Читаем Театральные портреты. полностью

Я глубоко уверен, например, что и В. Ф. Комиссаржевская, — индивидуальность гораздо более тонкая, чем Горева, — кончила бы так же печально свою театрально-королевскую жизнь. Конечно, это вовсе не закон для актрисы, что с увяданием в ней женщины ей приходится расставаться с «королевскими» почестями. Но для того чтобы сохранить до конца дней или, по крайней мере, до конца карьеры артистическое положение, имя, наконец, удовлетворительную работу, — нужно вести правильную «линию» артистической службы. Тут мы сталкиваемся с трагической стороной быстрого и сказочного возвышения сценических талантов. Среди актеров такие «диктатуры» и мгновенные возвышения крайне редки; среди актрис же, наоборот, довольно часты, так как обаяние женщины восполняет недостаток и даже отсутствие художественной дисциплины.
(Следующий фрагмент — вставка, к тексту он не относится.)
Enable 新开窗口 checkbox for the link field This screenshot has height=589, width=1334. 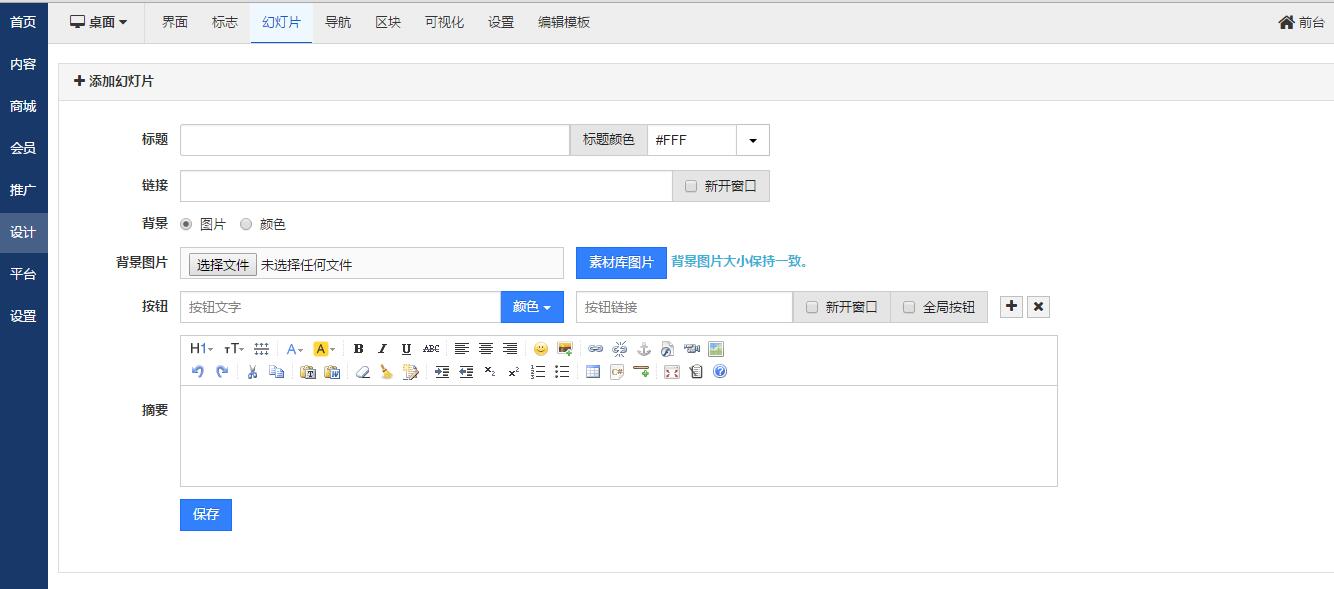691,186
«Диктатура актрисы», как всякая неограниченная власть, разлагающе действует не только на организм театра, но и на самое актрису. Она легко берет, что ей угодно; как в сказочном саду, ей стоит протянуть руку, чтобы сорвать райский плод. Если что плохо, то это кажется очаровательно плохим завороженному взгляду: по французскому выражению, c’est sont les qualitйs de ses dйfauts[170]. Ее техника остается в зачаточном состоянии, потому что техника вырабатывается огромным трудом {193} над ролями, через пререкания, и, может быть, слезы, с режиссерами, товарищами, рецензентами, ее же сценическая карьера — сплошной праздник, и «жизнь быстробегущая оглянуться ей не дает…»
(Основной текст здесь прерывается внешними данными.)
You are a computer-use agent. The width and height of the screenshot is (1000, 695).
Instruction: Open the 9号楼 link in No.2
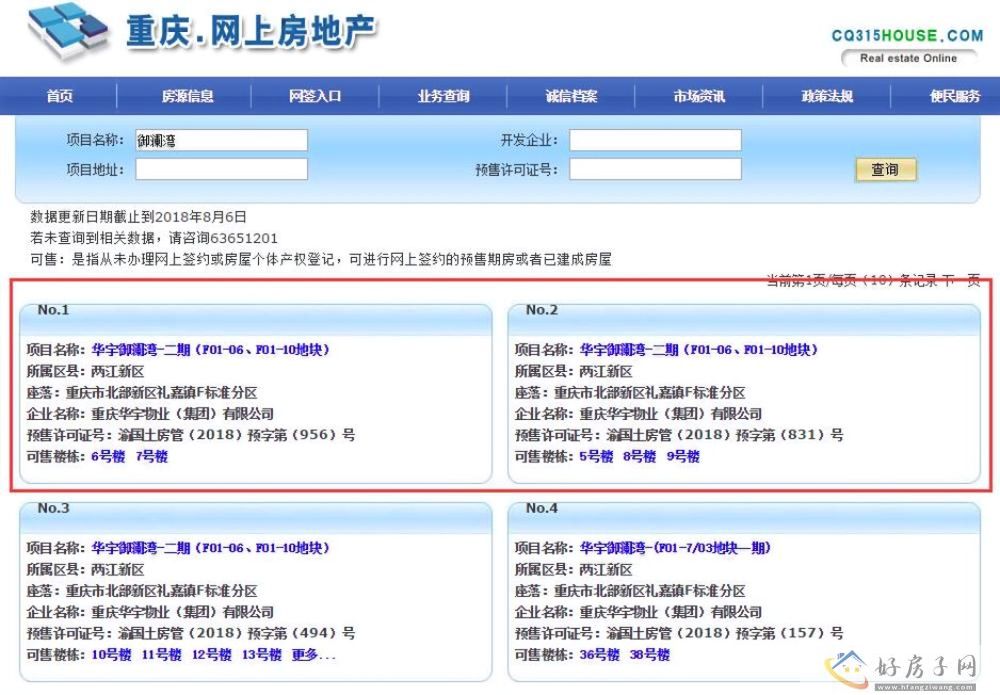683,457
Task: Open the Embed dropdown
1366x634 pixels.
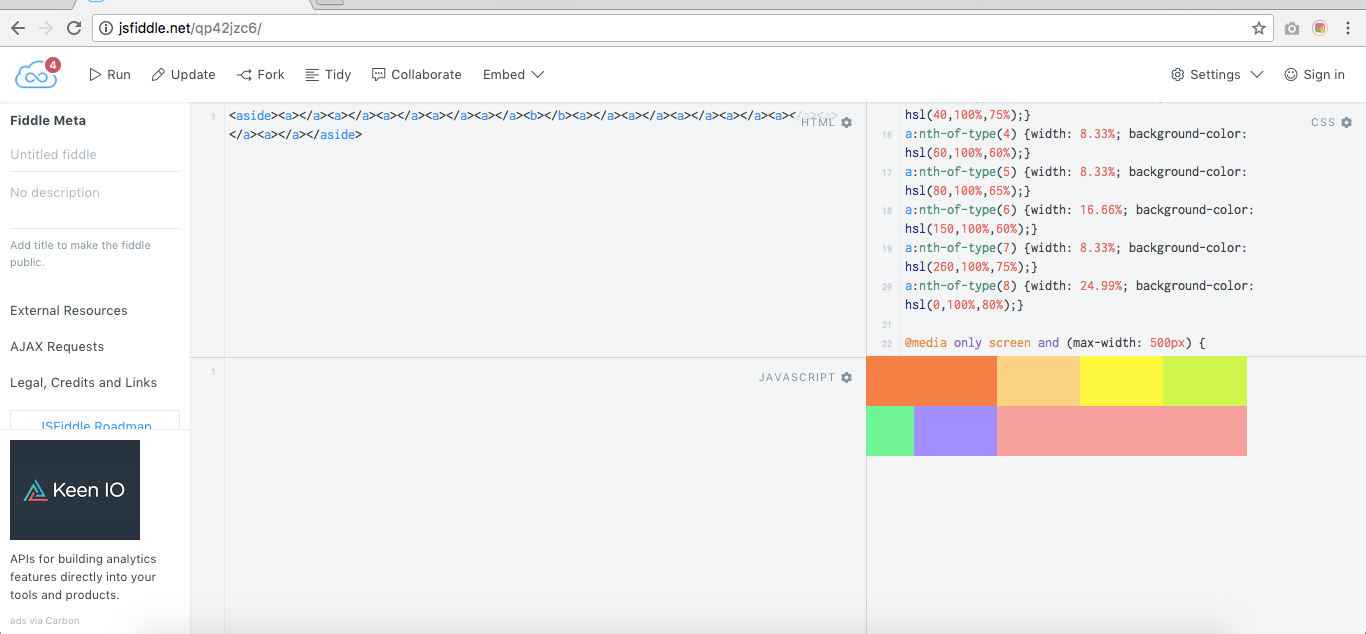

Она делает сборы, и ей не только прощается несовершенство, но все, кому достаются барыши и кто связан с ней собственными интересами, даже публика, подороже заплатившая за билет с ее «участием», — все стараются себя убедить в совершенстве несовершенного… Не удивительно, конечно, что она останавливается в своем развитии, что она просто не развивается. В техническом, актерском смысле слова такая актриса не имеет «перехода», то есть способности менять амплуа, и, как только приедается ее шаблон или начинают увядать «внешние данные», в ее карьере наступает кризис и глубина падения нередко превышает даже высоту восхождения.

Так было и с Горевой. Нынешние театралы, помоложе, едва ли очень-то знают имя Е. Н. Горевой. Но даже я помню, как Горева гремела, как ее выступление на сцене петроградского театра давало полный сбор и имя ее печаталось на афише аршинными буквами. Среди прочих атрибутов «королевской» театральной власти она имела также и «корону» собственного театра в Москве. Я не бывал в нем, но сколько было разговоров! Костюмы из «настоящего» бархата, Боборыкин заведовал репертуаром, целое созвездие актеров первой величины!

Однако ни бархат, ни Боборыкин, ни актеры не спасли театр от крушения… Может быть, и вообще бархат и Боборыкин не обладают свойствами спасать что-либо, но при данных обстоятельствах они были, во всяком случае, бессильны. Справедливость требует заметить, что Горева, не в пример другим знаменитостям, давала много играть другим актрисам, и притом талантливым. Это {194} вполне соответствовало ее доброте и благородству. Вообще Горева была чужда мелких чувств, столь свойственных знаменитостям. Но все равно, в судьбе таких театров «нечто лежит роковое»…

В последние годы мне приходилось довольно часто встречать Гореву — всегда в сопровождении ее неизменного друга Карпенко. Горева не была, что называется, йsprit fort[171], и разговор с ней был любопытен главным образом тем, как легко, просто, без трагических гримас и мелодраматической истерии она переносила удары судьбы. Тут не было даже смирения, в основе которого все же лежит укрощенная гордость, а была великая простота несложной, но благородной души. Оттого встречи с ней оставляли во мне всегда меланхолическое, грустное впечатление. Она нервно курила папироску за папироской, держа их тонкими, слегка пожелтевшими, как у завзятых курильщиков, пальцами, и «пела» простые речи своим чудесным голосом, который и табак не мог испортить. А я слушал и все думал, как Сципион Африканский на развалинах Карфагена:

— Fuit Troia, fuit Ilion![172]

Была, дескать, некогда великая Троя и был народ копьеносца Приама. Ах, этот «народ» — актерский народ! Не существует профессии, преисполненной такого безмерного оптимизма, как актеры. Мещанская презренно-обывательская мудрость «Стрекозы и Муравья»: «Ты все пела? Это дело! Так поди же попляши!» — проходит мимо души и сознания актера. Ну да, пела — отвечает Стрекоза, затягиваясь папироской, — в то время как ты таскал мусор… Всякому свое, дорогой муравей! Suum cuique[173], почтеннейший!